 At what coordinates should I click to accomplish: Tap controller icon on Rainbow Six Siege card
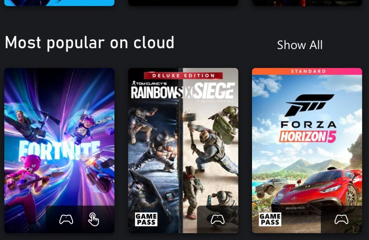(217, 220)
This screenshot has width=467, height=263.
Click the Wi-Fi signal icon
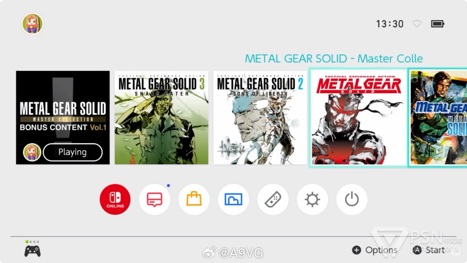click(417, 24)
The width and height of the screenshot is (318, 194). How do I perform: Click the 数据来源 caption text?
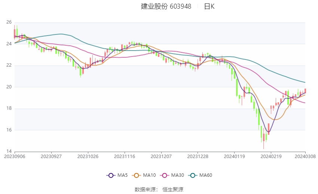click(x=146, y=190)
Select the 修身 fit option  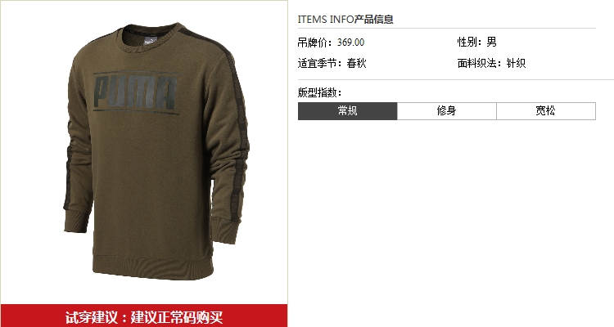(x=447, y=111)
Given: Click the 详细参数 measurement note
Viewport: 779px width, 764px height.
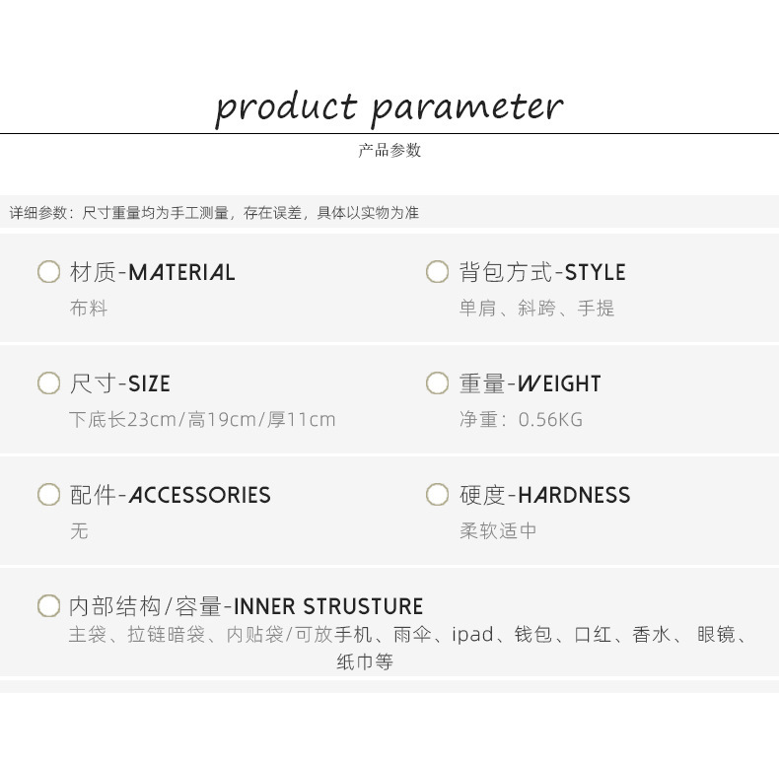Looking at the screenshot, I should tap(214, 213).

+---+

WORK INSTRUCTION: All lines from the one holding "Given: Click the 详细参数 measurement note" to the end of the listing above need to be duplicated exactly. None of the pictures should be included.

RESULT FOR THIS EXERCISE:
Given: Click the 详细参数 measurement note
Viewport: 779px width, 764px height.
Looking at the screenshot, I should tap(214, 213).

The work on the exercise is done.